Efectivamente, a concorrência desleal não só pressupõe, para poder existir, a liberdade de concorrência, como é mesmo um seu complemento necessário, um meio de garantia dessa mesma liberdade.
Os actos qualificados como desleais são proibidos não com a finalidade de limitar ou restringir a concorrência, mas, bem pelo contrário, com a justificação de que, de outro modo, a concorrência não poderia atingir o seu objectivo, que é o de permitir o triunfo das empresas que os consumidores reputem mais dignas de sucesso.
Se se permitissem os actos de confusão entre as empresas, não teria sentido a concorrência, pois a actividade desenvolvida por uma empresa poderia ser atribuída a outra e, assim, a maior procura dos produtos daquela, como justo prémio dessa mesma actividade, verificar-se-ia em relação à segunda. Deste modo, seria traído o direito, que a liberdade de concorrência procura assegurar a cada empresário, de receber a recompensa justa da actividade despendida.
No acto da concorrência desleal o que é proibido é o meio desleal por que ele foi praticado, a modalidade de concorrência que ele revestiu, a incorrecção da actuação que por ele se manifestou, e não a actividade desenvolvida, o facto de ser um acto concorrente.
Portanto, se concorrência é esforço no campo da actividade económica de outrem, no sentido de atrair clientela, é, porém, desleal quando exercida com fraude.

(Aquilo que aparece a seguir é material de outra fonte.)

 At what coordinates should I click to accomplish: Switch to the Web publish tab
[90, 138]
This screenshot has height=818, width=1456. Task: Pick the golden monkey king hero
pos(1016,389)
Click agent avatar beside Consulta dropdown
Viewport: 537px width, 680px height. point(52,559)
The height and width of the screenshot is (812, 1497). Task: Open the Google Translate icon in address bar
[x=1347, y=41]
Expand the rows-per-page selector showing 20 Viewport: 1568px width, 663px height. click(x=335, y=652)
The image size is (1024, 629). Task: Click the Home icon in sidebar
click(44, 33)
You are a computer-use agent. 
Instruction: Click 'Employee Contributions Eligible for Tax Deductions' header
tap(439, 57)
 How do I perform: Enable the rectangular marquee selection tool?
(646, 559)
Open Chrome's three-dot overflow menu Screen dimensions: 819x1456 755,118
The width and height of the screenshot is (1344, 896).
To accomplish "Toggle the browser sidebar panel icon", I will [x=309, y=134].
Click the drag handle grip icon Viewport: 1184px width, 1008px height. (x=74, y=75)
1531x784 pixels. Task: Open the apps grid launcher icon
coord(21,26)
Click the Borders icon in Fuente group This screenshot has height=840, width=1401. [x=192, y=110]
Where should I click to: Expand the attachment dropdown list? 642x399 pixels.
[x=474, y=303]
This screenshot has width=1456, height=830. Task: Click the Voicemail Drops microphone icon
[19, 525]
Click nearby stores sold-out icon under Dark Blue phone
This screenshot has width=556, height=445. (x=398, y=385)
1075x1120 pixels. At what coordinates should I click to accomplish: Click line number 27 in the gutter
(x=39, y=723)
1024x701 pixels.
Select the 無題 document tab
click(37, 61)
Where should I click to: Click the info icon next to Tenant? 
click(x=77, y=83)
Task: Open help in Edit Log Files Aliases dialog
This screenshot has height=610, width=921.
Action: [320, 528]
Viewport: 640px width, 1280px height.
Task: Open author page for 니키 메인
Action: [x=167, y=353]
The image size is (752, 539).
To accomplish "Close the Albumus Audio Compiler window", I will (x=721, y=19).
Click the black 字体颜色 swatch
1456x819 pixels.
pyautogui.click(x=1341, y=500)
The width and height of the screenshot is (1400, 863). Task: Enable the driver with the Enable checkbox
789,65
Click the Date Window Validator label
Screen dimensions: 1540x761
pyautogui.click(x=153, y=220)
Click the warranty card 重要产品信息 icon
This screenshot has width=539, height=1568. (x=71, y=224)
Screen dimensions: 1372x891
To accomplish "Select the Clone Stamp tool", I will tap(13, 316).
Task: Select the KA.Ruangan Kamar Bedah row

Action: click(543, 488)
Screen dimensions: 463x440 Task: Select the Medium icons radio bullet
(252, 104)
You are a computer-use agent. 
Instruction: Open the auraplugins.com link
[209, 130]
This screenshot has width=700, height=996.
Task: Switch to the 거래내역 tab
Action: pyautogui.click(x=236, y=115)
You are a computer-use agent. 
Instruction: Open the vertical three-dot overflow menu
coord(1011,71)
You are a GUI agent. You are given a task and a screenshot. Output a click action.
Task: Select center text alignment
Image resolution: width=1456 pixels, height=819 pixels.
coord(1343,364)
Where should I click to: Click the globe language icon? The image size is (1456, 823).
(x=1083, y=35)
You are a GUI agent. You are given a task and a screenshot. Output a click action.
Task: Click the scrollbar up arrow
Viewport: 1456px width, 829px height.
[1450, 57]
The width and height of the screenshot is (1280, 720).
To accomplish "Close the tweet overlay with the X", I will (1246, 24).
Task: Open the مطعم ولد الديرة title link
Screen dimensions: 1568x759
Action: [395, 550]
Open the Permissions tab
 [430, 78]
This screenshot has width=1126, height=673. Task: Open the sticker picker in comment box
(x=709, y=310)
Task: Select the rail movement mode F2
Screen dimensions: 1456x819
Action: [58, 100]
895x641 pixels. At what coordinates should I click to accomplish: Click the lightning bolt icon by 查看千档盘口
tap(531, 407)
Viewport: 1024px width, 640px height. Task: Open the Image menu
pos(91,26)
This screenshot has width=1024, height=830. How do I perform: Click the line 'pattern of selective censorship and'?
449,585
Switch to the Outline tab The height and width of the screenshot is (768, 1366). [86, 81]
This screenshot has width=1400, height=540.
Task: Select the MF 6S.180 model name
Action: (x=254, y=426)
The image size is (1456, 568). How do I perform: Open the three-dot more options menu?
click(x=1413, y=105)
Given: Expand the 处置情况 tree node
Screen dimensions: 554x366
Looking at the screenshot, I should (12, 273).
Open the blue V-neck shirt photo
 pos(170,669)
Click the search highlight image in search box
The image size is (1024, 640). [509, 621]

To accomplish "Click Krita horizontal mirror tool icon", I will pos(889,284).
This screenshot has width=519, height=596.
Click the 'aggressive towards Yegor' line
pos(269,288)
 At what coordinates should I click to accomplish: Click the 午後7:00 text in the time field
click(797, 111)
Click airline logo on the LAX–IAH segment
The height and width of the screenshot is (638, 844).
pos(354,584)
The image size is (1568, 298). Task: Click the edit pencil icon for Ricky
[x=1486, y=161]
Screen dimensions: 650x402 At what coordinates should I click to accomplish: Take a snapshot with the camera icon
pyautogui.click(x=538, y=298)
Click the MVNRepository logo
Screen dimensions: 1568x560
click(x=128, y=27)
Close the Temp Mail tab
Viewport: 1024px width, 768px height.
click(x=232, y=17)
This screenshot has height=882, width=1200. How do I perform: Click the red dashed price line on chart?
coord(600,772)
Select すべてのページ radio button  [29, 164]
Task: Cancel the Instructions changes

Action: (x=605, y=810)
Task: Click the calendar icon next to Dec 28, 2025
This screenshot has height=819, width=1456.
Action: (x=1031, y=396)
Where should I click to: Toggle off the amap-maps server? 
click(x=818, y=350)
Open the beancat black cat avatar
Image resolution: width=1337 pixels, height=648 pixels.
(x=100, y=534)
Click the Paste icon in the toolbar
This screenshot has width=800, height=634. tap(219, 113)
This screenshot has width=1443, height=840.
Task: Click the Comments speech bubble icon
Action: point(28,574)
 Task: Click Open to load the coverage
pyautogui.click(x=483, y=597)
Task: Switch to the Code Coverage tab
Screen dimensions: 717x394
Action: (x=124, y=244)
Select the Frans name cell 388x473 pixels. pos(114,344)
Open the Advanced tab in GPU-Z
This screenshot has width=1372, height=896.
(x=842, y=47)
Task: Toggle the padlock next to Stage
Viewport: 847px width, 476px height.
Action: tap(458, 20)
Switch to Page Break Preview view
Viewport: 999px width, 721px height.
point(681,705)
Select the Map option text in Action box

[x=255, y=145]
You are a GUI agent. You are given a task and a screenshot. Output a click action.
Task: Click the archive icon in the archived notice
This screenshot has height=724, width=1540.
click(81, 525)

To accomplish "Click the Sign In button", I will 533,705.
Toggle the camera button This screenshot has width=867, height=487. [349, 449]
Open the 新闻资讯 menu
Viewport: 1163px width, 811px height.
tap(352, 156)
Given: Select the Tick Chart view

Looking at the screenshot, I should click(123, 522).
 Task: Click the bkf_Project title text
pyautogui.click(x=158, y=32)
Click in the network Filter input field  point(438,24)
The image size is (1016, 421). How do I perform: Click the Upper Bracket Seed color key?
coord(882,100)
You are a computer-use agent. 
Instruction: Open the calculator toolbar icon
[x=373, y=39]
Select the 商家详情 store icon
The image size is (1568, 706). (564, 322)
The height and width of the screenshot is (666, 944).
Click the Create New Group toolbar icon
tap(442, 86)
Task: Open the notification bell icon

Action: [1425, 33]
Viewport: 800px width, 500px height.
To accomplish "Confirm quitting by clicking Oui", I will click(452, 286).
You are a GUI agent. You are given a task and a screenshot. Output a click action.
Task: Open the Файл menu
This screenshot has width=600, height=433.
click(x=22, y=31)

A concorrência desleal é um acto ilícito, civil e penalmente.
Actualmente a noção é dada pelo artº 317º do Cód. da Prop. Industrial - aprovado pelo Dec.-Lei nº 36/2003, de 5.3 Código este que veio, ainda “clarificar, corrigir, simplificar e aperfeiçoar o Código da Propriedade Industrial aprovado pelo Decreto –Lei nº 16/95, de 24 de Janeiro” (ut relatório preambular) - noção essa que é idêntica à que anteriormente vigorava, e que é a seguinte:
“Constitui concorrência desleal todo o acto de concorrência contrário às normas e usos honestos de qualquer ramo de actividade económica” - seguindo-se a exemplificação de situações em que tal “concorrência desleal” se verifica.
Na esteira da legislação europeia -- onde a concorrência desleal é tratada como simples acto ilícito--, também entre nós, é acto ilícito gerador de responsabilidade de perdas e danos.
O actual artº 317º citado supra - tal como o artº 260º do DL 16/95 e o artº 210º do anterior diploma (CPI) - representa uma quase tradução do disposto no artº 10º bis da Convenção da União de Paris (ver Bigotte Chorão, Notas sobre o Âmbito da Concorrência Desleal R.O.A., 1995, 713º ss).
A referência aos «usos» significa um apelo a «padrões sociais de comportamento» a «padrões extrajurídicos de conduta» (Oliveira Ascensão, Direito Comercial II, págs. 54 e 59).
Trata-se, portanto, de um conceito móvel.
A norma geral incriminadora é a do corpo do artº 260º e actualmente do artº 317º, sendo as suas várias alíneas ou números apenas indicação das hipóteses expressamente previstas, por serem os actos de concorrência desleal mais importantes ou de concorrência mais frequentes.
Assim, é acto de concorrência desleal qualquer conduta, mesmo que não inserida em qualquer das aludidas alíneas ou números, desde que praticada em concorrência e contrária às normas e usos honestos de determinado ramo de actividade económica, não havendo necessidade de recorrer à analogia ou à interpretação extensiva (ut Jorge Paul, Concorrência Desleal, págs. 92-93).
É, assim, o proémio de tal artigo uma cláusula geral, de adaptabilidade à evolução sócio-económica.
Também o Prof. Ferrer Correia, in Lições de Direito Comercial, 1º, 224, escrevia que concorrência desleal é todo o acto susceptível de criar confusão com o estabelecimento, os produtos, os serviços ou o crédito dos comerciantes, qualquer que seja o meio empregado.
Assim se vê, portanto -- como escreve Jorge Paul, in Concorrência Desleal, págs. 92,93 --, que para que se verifique concorrência desleal tem de ter lugar uma conduta praticada em concorrência, mas contrária às normas e usos honestos de determinado ramo de actividade económica. Daqui que não havendo susceptibilidade de determinar erro ou confusão, não faça sentido falar em concorrência desleal.
Efectivamente - como o mesmo autor refere (ob. cit., a págs. 41/42)-- «os actos qualificados como desleais são proibidos, não com a finalidade de limitar ou restringir a concorrência, mas, bem pelo contrário, com a justificação de que, de outro modo, a concorrência não poderia atingir o seu objectivo, que é o de permitir o triunfo das empresas que os consumidores reputem mais dignas de sucesso… No acto de concorrência desleal é o meio desleal por ele praticado, a modalidade de concorrência que ele revestiu, a incorrecção da actuação que por ele se manifestou…».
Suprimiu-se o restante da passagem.